Berat hati rasanya, jika jauh-jauh dari Kota Bumi Wali kemudian ke Daerah Ujung Timur Pulau Jawa hanya berkunjung satu tempat—hanya Baluran. Ibarat Rujak soto tanpa kuah; ada yang kurang lengkap. (Rujak soto; makanan khas Banyuwangi) Bagaimana tidak lengkap, masih dalam satu daerah apa salahnya jika mengunjungi tempat yang menarik.
Baluran memang menyimpan keindahan di balik liarnya hutan, juga eksotis padang savananya.
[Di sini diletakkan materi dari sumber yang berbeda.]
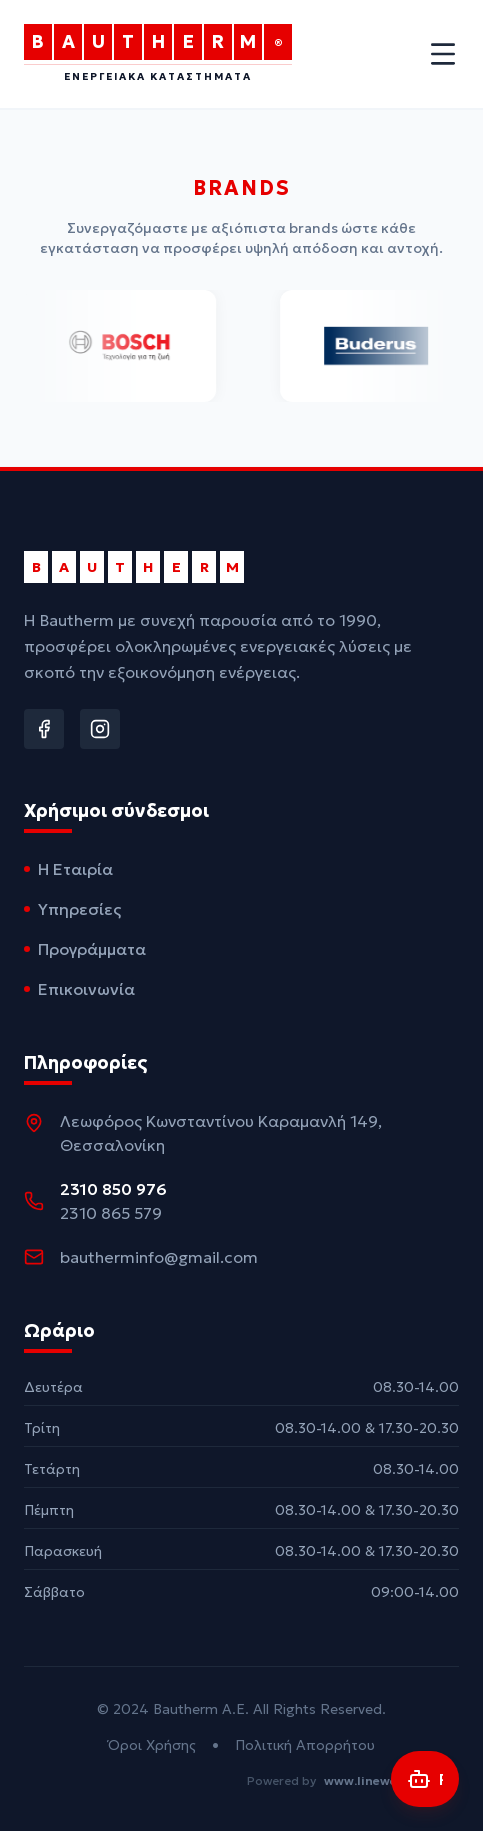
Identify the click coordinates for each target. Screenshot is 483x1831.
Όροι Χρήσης (152, 1745)
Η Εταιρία (68, 869)
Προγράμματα (85, 949)
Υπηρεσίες (72, 909)
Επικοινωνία (79, 989)
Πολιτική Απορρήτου (305, 1745)
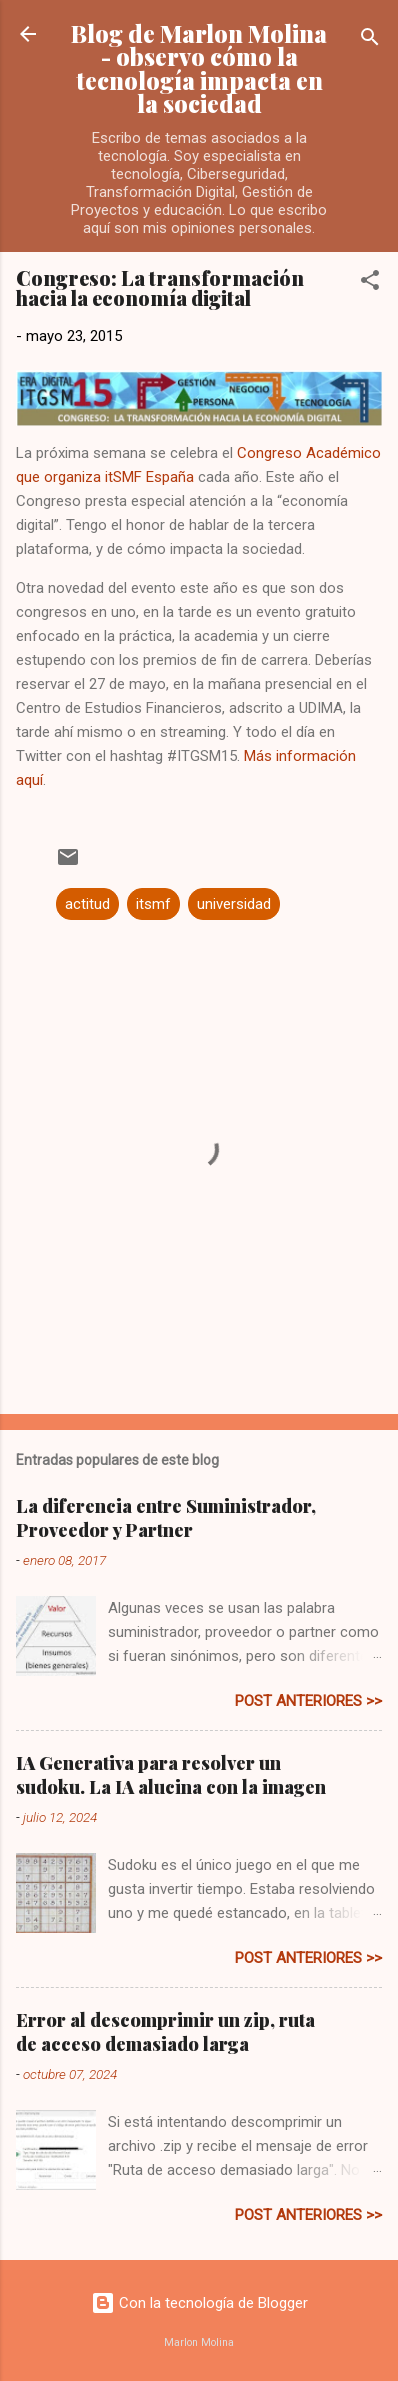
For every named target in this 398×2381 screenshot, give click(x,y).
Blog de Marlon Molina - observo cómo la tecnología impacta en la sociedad (199, 68)
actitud (87, 904)
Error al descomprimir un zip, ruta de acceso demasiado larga (165, 2032)
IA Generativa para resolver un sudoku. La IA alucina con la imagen (171, 1775)
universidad (234, 904)
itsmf (153, 904)
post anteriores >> (308, 1701)
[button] (370, 283)
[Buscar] (370, 40)
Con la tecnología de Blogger (199, 2303)
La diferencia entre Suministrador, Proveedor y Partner (166, 1518)
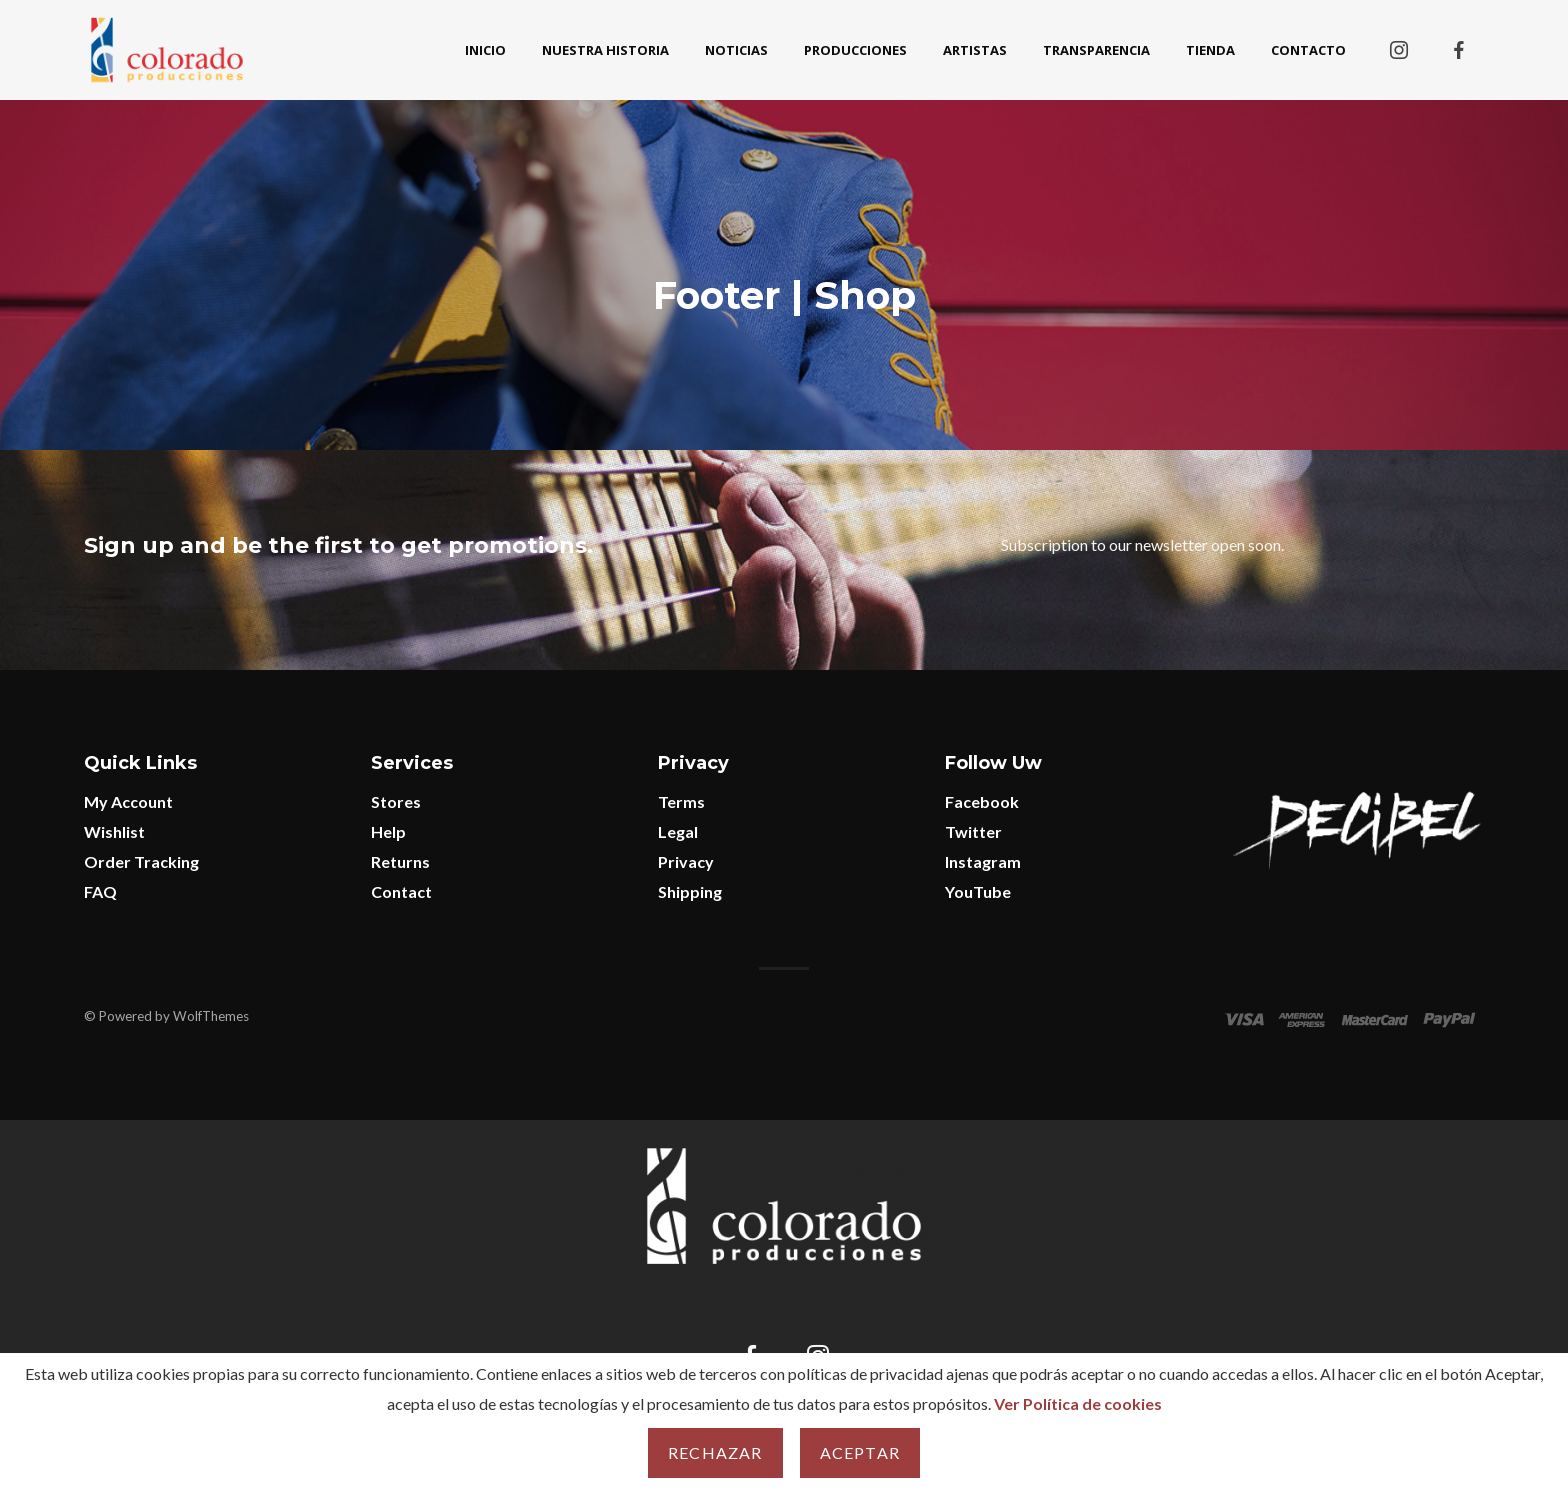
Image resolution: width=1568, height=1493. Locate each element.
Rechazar (715, 1452)
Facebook (982, 801)
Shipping (690, 891)
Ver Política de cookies (1078, 1403)
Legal (678, 831)
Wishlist (114, 831)
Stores (396, 801)
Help (388, 831)
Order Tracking (141, 861)
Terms (681, 801)
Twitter (973, 831)
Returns (400, 861)
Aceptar (860, 1452)
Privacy (686, 861)
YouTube (978, 891)
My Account (128, 801)
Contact (401, 891)
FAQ (100, 891)
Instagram (983, 861)
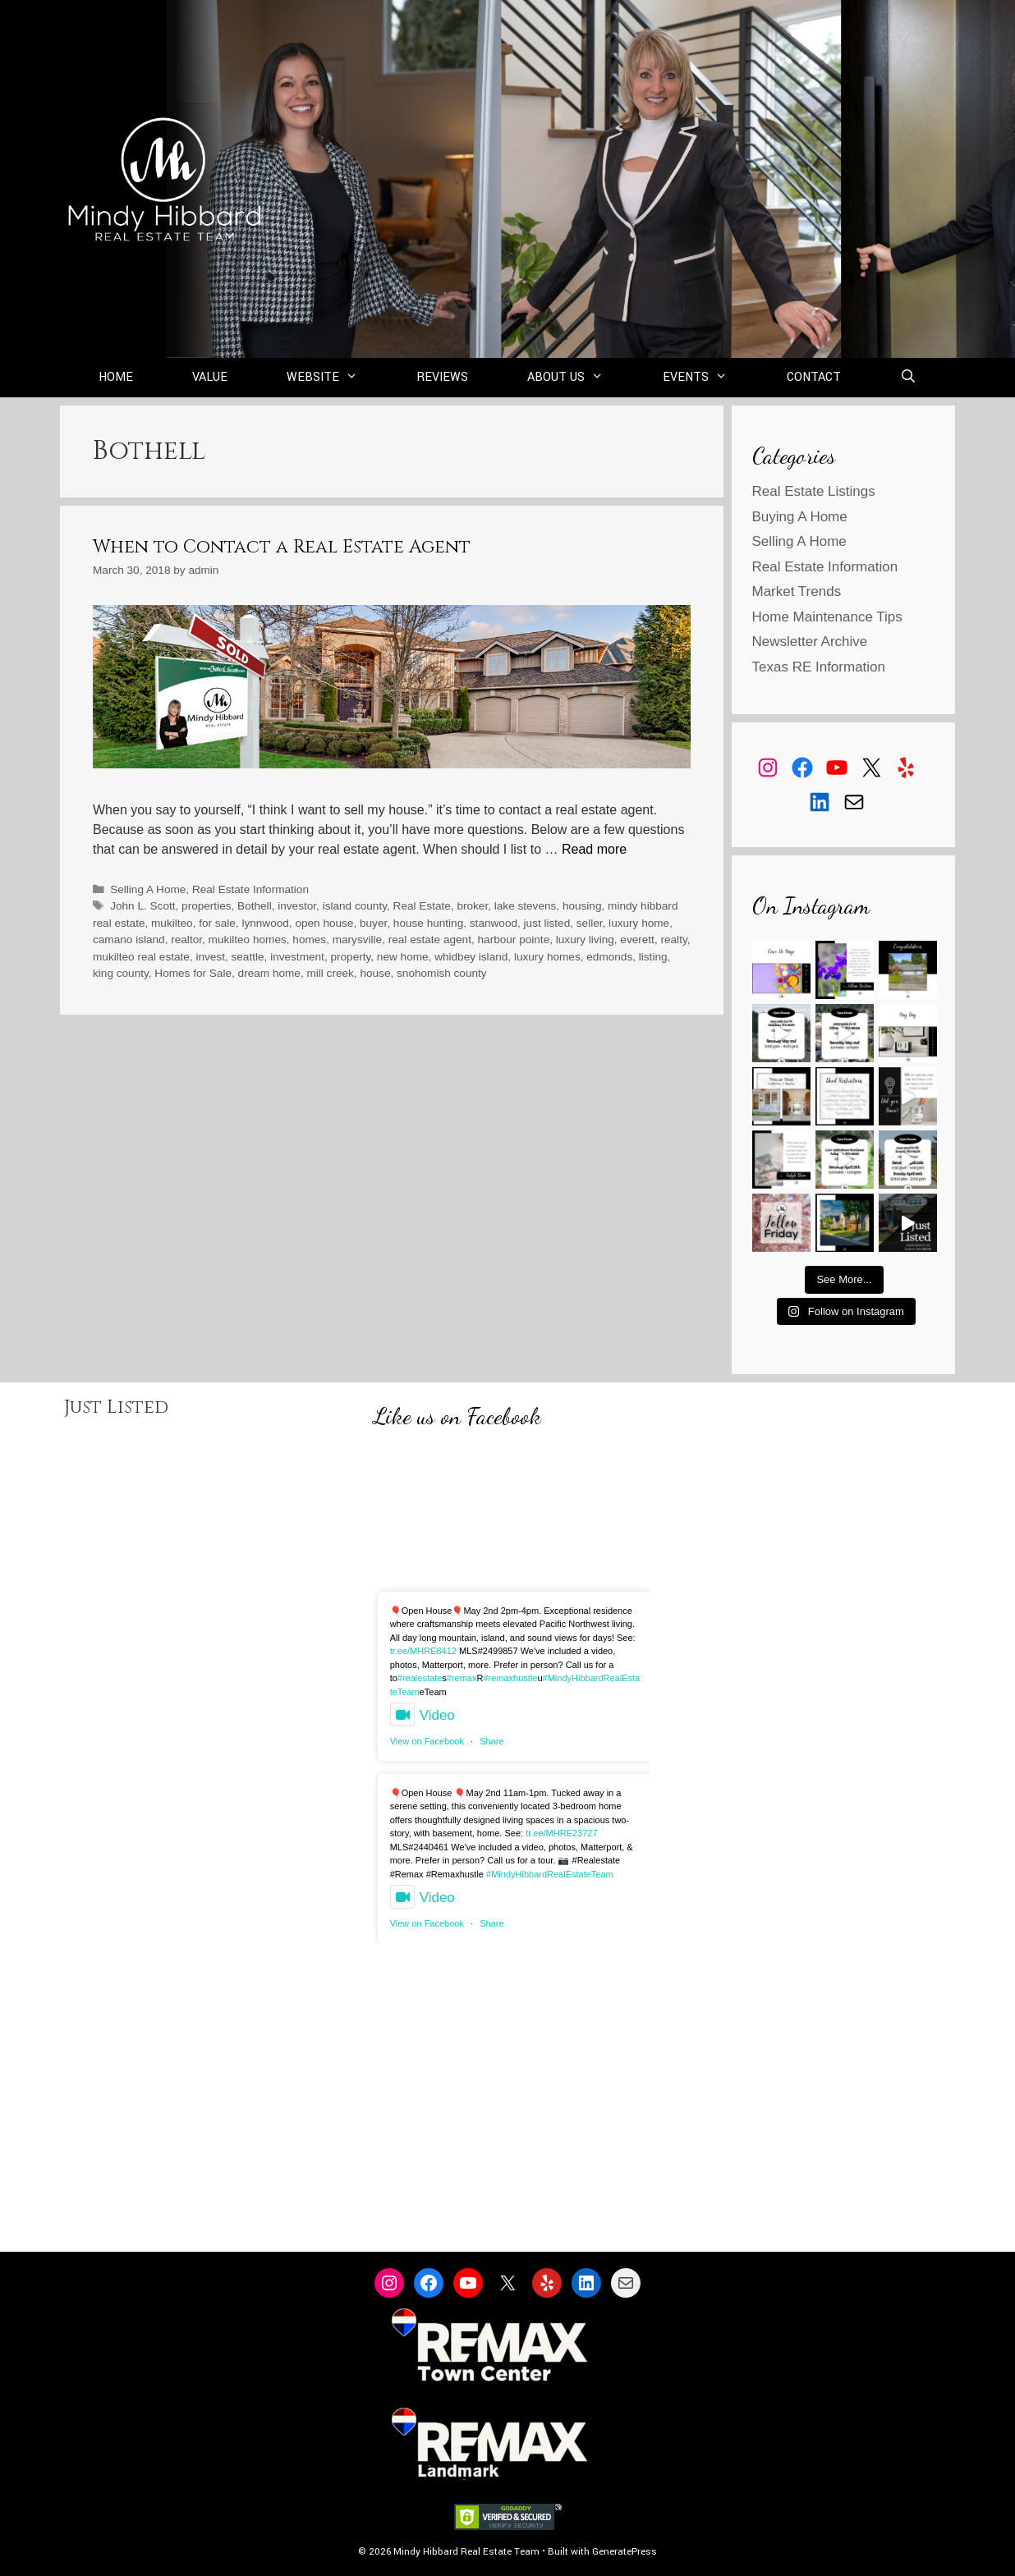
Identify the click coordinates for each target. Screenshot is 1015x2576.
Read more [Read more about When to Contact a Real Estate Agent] (594, 849)
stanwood (493, 923)
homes (309, 939)
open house (324, 923)
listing (653, 957)
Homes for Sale (193, 973)
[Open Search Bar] (908, 377)
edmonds (609, 957)
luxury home (639, 923)
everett (637, 939)
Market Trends (797, 591)
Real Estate (422, 906)
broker (472, 906)
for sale (217, 923)
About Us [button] (580, 377)
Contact (814, 377)
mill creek (329, 973)
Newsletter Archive (810, 641)
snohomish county (442, 973)
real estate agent (429, 939)
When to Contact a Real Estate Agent (282, 547)
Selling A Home (148, 889)
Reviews (442, 377)
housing (582, 906)
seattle (248, 957)
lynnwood (264, 923)
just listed (547, 923)
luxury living (585, 939)
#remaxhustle (510, 1678)
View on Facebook (427, 1741)
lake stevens (525, 906)
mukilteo (172, 923)
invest (210, 957)
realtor (186, 939)
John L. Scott (142, 906)
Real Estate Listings (813, 491)
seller (589, 923)
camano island (129, 939)
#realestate (419, 1678)
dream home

Namun, mengingat budget yang dikeluarkan untuk datang ke sana, kenapa tidak sekalian mendatangi Kawah Ijen dan Pulau Merah.
Tabungan sudah cukup untuk melakukan perjalanan, dan 2019 merupakan buah dari rencana tahun lalu. Liburan semester genap adalah waktu yang cukup untuk melakukan perjalanan, sependapat dengan saya, Aria memilih untuk tidak menentukan perjalanan dengan berangkat-sampai-lalu pulang. Kami berdua berencana berlama-lama di Banyuwangi, mengingat jarak yang akan ditempuh jauh.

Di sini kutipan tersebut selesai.